Records from a data source
|---|

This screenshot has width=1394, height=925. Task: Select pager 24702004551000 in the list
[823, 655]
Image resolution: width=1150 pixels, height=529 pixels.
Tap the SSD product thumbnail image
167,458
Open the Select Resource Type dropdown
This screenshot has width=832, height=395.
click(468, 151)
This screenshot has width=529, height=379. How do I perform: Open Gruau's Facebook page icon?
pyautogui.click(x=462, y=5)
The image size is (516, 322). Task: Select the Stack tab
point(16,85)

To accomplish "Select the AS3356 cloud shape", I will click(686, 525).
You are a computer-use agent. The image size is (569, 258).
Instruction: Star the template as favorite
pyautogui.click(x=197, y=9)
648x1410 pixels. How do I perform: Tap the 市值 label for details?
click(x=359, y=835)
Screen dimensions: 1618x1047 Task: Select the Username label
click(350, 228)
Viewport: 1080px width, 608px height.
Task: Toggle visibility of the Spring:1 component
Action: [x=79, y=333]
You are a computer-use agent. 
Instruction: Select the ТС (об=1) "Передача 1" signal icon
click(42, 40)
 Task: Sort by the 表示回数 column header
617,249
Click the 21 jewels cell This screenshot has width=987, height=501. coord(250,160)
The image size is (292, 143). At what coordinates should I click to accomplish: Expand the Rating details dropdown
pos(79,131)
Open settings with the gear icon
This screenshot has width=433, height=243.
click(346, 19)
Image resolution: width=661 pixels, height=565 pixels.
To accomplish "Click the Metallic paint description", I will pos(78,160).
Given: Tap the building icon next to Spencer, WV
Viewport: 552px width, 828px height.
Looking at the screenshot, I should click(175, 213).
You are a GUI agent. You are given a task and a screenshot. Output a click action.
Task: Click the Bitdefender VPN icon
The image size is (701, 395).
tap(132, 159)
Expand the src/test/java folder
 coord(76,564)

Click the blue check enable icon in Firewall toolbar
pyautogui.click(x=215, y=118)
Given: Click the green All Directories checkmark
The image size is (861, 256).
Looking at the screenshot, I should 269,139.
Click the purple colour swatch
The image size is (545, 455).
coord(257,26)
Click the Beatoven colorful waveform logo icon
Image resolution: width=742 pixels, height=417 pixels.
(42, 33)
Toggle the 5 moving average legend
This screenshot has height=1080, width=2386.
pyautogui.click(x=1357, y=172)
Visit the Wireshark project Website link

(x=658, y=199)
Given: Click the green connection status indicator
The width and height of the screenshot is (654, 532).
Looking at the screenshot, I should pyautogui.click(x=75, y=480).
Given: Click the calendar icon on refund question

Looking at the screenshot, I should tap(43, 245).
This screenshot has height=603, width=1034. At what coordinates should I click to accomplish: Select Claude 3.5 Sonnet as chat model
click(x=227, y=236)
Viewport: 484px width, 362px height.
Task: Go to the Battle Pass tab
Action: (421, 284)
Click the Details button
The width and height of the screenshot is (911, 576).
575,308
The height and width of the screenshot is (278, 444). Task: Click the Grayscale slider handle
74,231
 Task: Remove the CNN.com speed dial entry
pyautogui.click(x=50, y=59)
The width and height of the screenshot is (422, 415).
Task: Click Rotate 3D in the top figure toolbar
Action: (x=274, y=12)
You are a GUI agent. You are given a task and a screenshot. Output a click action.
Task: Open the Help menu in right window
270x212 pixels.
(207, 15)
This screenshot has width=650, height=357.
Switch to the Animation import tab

|---|

Copy every line of the material above word for word, without changing anything.

Task output
This screenshot has width=1394, height=925. Task: Select pager 24702004551000 in the list
[823, 655]
Image resolution: width=1150 pixels, height=529 pixels.
Tap the SSD product thumbnail image
167,458
Open the Select Resource Type dropdown
This screenshot has width=832, height=395.
click(468, 151)
This screenshot has width=529, height=379. How do I perform: Open Gruau's Facebook page icon?
pyautogui.click(x=462, y=5)
The image size is (516, 322). Task: Select the Stack tab
point(16,85)

To accomplish "Select the AS3356 cloud shape", I will click(686, 525).
You are a computer-use agent. The image size is (569, 258).
Instruction: Star the template as favorite
pyautogui.click(x=197, y=9)
648x1410 pixels. How do I perform: Tap the 市值 label for details?
click(x=359, y=835)
Screen dimensions: 1618x1047 Task: Select the Username label
click(350, 228)
Viewport: 1080px width, 608px height.
Task: Toggle visibility of the Spring:1 component
Action: [x=79, y=333]
You are a computer-use agent. 
Instruction: Select the ТС (об=1) "Передача 1" signal icon
click(42, 40)
 Task: Sort by the 表示回数 column header
617,249
Click the 21 jewels cell This screenshot has width=987, height=501. coord(250,160)
The image size is (292, 143). At what coordinates should I click to accomplish: Expand the Rating details dropdown
pos(79,131)
Open settings with the gear icon
This screenshot has width=433, height=243.
click(346, 19)
Image resolution: width=661 pixels, height=565 pixels.
To accomplish "Click the Metallic paint description", I will pos(78,160).
Given: Tap the building icon next to Spencer, WV
Viewport: 552px width, 828px height.
Looking at the screenshot, I should click(175, 213).
You are a GUI agent. You are given a task and a screenshot. Output a click action.
Task: Click the Bitdefender VPN icon
The image size is (701, 395).
tap(132, 159)
Expand the src/test/java folder
 coord(76,564)

Click the blue check enable icon in Firewall toolbar
pyautogui.click(x=215, y=118)
Given: Click the green All Directories checkmark
The image size is (861, 256).
Looking at the screenshot, I should 269,139.
Click the purple colour swatch
The image size is (545, 455).
coord(257,26)
Click the Beatoven colorful waveform logo icon
Image resolution: width=742 pixels, height=417 pixels.
(42, 33)
Toggle the 5 moving average legend
This screenshot has height=1080, width=2386.
pyautogui.click(x=1357, y=172)
Visit the Wireshark project Website link

(x=658, y=199)
Given: Click the green connection status indicator
The width and height of the screenshot is (654, 532).
Looking at the screenshot, I should pyautogui.click(x=75, y=480).
Given: Click the calendar icon on refund question

Looking at the screenshot, I should tap(43, 245).
This screenshot has height=603, width=1034. At what coordinates should I click to accomplish: Select Claude 3.5 Sonnet as chat model
click(x=227, y=236)
Viewport: 484px width, 362px height.
Task: Go to the Battle Pass tab
Action: (421, 284)
Click the Details button
The width and height of the screenshot is (911, 576).
575,308
The height and width of the screenshot is (278, 444). Task: Click the Grayscale slider handle
74,231
 Task: Remove the CNN.com speed dial entry
pyautogui.click(x=50, y=59)
The width and height of the screenshot is (422, 415).
Task: Click Rotate 3D in the top figure toolbar
Action: (x=274, y=12)
You are a GUI agent. You are given a task and a screenshot. Output a click action.
Task: Open the Help menu in right window
270x212 pixels.
(207, 15)
This screenshot has width=650, height=357.
Switch to the Animation import tab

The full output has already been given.